Castrol India: Moving in the slow lane
Input cost pressure and lower volumes impact June quarter performance
Destocking because of the goods and services tax (GST) hit Castrol India’s performance in the June quarter (second quarter or Q2, as it follows January-December financial year). And, there was some lingering effect of demonetisation as well.
The impact was more profound on commercial vehicle oil volumes (40 per cent or more of the total volumes). Though the company still managed to register growth in the personal mobility segment, power brands and the industrial segment, it was not enough to prevent total revenues from operations declining 10 per cent over a year.
A ~6 per litre fall in realisations attributed to discounts the company gave, according to analysts to liquidate stocks, too, played spoilsport on profitability. This, coupled with lower revenue and volatility in base oil prices (a key input) led to a 33 per cent over a year and three per cent sequential decline in earnings before interest, tax, depreciation and amortisation (Ebitda) to ~209.5 crore. The Ebitda margins at 24.1 per cent came significantly lower than the 29.8 per cent it logged in the previous quarter and 32.5 per cent a year ago. Analysts at Motilal Oswal Securities had anticipated margins of 31.1 per cent. The base oil prices had increased in the March quarter but input costs pressure is felt with a lag of one quarter, and this impacted margins in the June quarter, say analysts. The per litre gross profit margins (the profit after accounting for raw material costs) fell from ~96 to ~86 sequentially, highlight analysts at HSBC. With operating performance under pressure, profit at ~138 crore was down 33 per cent over a year.
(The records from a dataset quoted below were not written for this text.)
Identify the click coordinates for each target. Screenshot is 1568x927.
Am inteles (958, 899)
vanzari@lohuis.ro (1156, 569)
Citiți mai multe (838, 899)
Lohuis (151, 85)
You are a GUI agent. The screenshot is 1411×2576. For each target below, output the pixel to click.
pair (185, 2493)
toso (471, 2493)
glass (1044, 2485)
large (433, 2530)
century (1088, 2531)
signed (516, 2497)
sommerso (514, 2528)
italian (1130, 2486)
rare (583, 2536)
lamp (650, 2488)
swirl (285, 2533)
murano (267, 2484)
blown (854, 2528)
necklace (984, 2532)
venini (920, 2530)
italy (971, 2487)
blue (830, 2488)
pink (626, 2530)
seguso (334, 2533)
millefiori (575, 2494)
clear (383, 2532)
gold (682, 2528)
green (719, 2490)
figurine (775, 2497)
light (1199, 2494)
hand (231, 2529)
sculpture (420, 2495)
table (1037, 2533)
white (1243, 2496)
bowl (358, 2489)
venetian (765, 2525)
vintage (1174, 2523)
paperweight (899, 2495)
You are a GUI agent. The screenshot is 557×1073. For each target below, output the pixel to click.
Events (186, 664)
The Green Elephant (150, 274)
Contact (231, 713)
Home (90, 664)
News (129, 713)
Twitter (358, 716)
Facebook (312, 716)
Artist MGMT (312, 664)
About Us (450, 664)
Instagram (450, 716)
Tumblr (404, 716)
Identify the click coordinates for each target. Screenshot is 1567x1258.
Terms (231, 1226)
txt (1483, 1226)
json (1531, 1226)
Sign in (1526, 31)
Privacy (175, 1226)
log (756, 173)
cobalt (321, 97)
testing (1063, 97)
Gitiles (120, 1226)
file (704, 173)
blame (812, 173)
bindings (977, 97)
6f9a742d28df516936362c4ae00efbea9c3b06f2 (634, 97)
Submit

With a soft first half, the earnings estimates are bound to see some cuts. The company, however, is doing its bit to push up volumes and improve its market share and has renewed its distribution agreement with Essar Oil for the sale of Castrol lubricants through Essar’s retail network. It has also launched its new product, Castrol Hysol XBB, in the industrial lubricant segment. Further, with GST-led de-stocking behind, volumes should improve.
On margins, if costs remain stable, analysts believe profitability may improve, as the industry should take price hikes to some extent in the next two quarters. However, concerns of these price hikes, by Castrol especially, carry the risk of market share loss, say analysts at HSBC. The Street will, thus, be watching closely all these developments, including the trend in margins and volumes.
While Castrol’s superior balance sheet and cash flows are comforting, the stock is already trading at 25.8-27.8 times its 2018 earnings estimates, according to Motilal Oswal and HSBC. Thus, for significant upside to the stock trading at ~391 levels, profitability improvement and market share gains are crucial.